Innovative sustainable finance can provide incentives to change. An example of this is the $3 billion sustainability-linked bond that energy infrastructure company Enbridge issued earlier this year, which was led by Morgan Stanley. Enbridge has a delivery network of crude oil, natural gas and renewable fuels, and the bond incentivizes the company to reduce operational emissions by 35% by 2030.3
3. Sustainability Innovations
Investing in proven solutions will not be enough on its own. Public and private institutions will need to develop, scale and deploy new sustainability innovations. The IEA estimates that almost half of CO2 emissions reductions after 2050 will need to come from technologies currently in the prototype or demonstration phase.4
For example, new battery-storage capabilities are needed to ensure reliable access to electricity; widescale carbon capture, utilization and storage technologies are important to continue removing CO2 from the atmosphere; and the commercialization of low-carbon hydrogen and hydrogen-based fuels is necessary to help tackle emissions in hard-to-abate sectors and across value chains.
To meet the innovations and breakthroughs required, it’s important to support visionary entrepreneurs and leaders. That’s why the Morgan Stanley Institute for Sustainable Investing started its Sustainable Solutions Collaborative, which gives founders who have identified sustainability challenges in their communities the capital and resources needed to implement their innovations. The Collaborative has supported initiatives including the replacement of single-use plastic with seaweed alternatives and the use of artificial intelligence to track tree coverage.
Innovations that aim to decarbonize the global economy are essential.
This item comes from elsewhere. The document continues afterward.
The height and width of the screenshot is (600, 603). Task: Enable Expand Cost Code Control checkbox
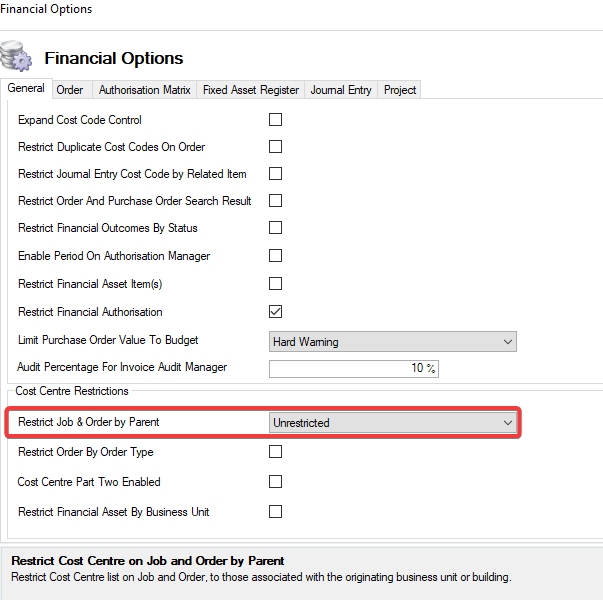(x=276, y=120)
The Morgan Stanley Investment Management’s new 1GT Fund deploys capital to companies whose innovations will mitigate climate change and collectively avoid or remove 1 gigaton of CO2e by 2050.
4. Climate-Change Adaptation
The whole planet is at risk from the effects of climate change, including record-breaking temperatures and more frequent extreme weather events. But we must seek immediate solutions to protect the most vulnerable communities and ecosystems.
Climate-change adaptation could cost as much as $340 billion per year by 2030 according to the United Nations, yet current financing totals less than $40 billion per year.5 Investing in partnerships across public and private sectors will be crucial to narrowing this gap.
One instance is the public-private partnership assisting the Red River Valley of North Dakota—one of the most flood-prone areas in the U.S.6 Over the last two decades, floods in the Fargo-Moorhead area have become more frequent and severe due to a combination of a changing climate and the drainage of multiple wetlands throughout her Red River Basin.7 The Fargo-Moorhead Metropolitan Area Flood Risk Management Project, led by the Metro Flood Diversion Authority and the Red River Valley Alliance with support from the U.S. Army Corps of Engineers, includes infrastructure investments such as channels and dams that will protect approximately 235,000 people in the region from increased flood risk. With Morgan Stanley as joint bookrunner, the Red River Valley Alliance raised over $274 million for its portion of the design and construction of the project through the tax-exempt bond market.8
Looking Ahead
Investing in our planet means investing for systems-level change: scaling proven solutions, launching new innovations, helping legacy players transition and adapting to the changing realities of our time. And everyone—from data engineers to bankers, scientists to teachers—has a role to play in ensuring this entire ecosystem of solutions succeeds.